By simply applying this logic and 'smoothing' to the 'not provided' data, we can continue to apply a logical approximation of the value of all 'unknown' traffic. To improve accuracy, we do this at the metric-level. So a different ratio will apply to 'visits' then does to 'revenue' or 'goal conversions' as we know that certain types of keywords are more likely to convert at proportions different to the actual volume of traffic, etc. Let's look at an example.
Data for Joe's Chicken Shack
(Joe's Chicken Shack is a made up business)
30% of all 'known' search traffic is related to the brand/business name (Joe's Chicken Shack) - Let's say the total is 300 visits.
70% of all 'known' search traffic is related to prospecting terms (BBQ restaurants, milwaukee BBQ restaurants, etc.) - The total of these is 700 visits
There are an additional 100 organic search visits that are reported by our web analytics provider (ie. Google Analytics) as being 'not provided'
Based on all known searches, we know that 3/10 searches are related to the business (or brand) name and the other 7/10 searches are prospecting terms. If we wanted to 'smooth' the total organic traffic into one metric for visits, we'd apply 30 of the 100 'not provided' visits to the brand/business name total and 70 to the prospecting total. In the end, we'd attribute 330 visits as being 'brand/business name' searches and 770 as being 'prospecting' searches.
As mentioned, we'd prefer applying this ratio at the metric-level. If we wanted to attribute the breakdown of revenue, we'd first calculate a new ratio based on the known revenue data (as opposed to just using the 30/70 split above).
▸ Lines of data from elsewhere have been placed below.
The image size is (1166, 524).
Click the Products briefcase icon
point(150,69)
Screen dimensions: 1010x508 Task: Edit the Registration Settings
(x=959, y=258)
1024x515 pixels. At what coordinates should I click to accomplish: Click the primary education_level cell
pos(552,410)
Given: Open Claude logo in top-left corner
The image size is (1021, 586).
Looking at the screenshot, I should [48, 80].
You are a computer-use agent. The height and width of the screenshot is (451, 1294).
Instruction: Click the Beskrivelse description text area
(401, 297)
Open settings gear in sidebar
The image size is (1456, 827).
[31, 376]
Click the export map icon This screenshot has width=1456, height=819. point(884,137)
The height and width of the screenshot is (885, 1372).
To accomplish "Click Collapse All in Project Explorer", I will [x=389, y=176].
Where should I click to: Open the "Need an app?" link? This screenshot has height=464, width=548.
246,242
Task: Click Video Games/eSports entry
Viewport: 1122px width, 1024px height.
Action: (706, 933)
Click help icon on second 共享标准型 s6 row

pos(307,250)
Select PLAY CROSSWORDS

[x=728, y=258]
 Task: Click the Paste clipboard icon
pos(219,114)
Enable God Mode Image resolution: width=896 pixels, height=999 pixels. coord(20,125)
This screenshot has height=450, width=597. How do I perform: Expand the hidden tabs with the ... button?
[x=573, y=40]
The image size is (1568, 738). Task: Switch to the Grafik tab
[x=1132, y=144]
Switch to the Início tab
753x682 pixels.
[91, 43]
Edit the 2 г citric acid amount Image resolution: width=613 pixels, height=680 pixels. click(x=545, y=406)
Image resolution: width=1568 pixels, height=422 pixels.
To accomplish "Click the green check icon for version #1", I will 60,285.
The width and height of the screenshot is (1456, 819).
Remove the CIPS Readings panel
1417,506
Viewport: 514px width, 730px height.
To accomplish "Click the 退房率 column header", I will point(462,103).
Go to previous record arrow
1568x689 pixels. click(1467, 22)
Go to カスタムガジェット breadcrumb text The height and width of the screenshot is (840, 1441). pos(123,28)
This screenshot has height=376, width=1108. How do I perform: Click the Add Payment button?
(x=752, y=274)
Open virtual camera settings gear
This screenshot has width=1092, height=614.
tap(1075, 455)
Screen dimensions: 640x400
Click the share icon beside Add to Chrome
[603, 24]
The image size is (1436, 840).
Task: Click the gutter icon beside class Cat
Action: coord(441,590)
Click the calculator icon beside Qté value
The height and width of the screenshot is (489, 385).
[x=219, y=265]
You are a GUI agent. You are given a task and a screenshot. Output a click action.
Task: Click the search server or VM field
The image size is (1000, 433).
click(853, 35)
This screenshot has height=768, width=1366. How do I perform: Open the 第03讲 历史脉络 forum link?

As a Web analyst, we'd always prefer to have 100% of the data but this is the best work-around we can find at this time.While applying this smoothing to your existing data isn't a lot of fun (lots of excel work), we feel it is needed as we anticipate the % of unknown or 'not provided' searches will only increase over time so applying smoothing logic will become important to making good marketing decisions. Feedback on this logic?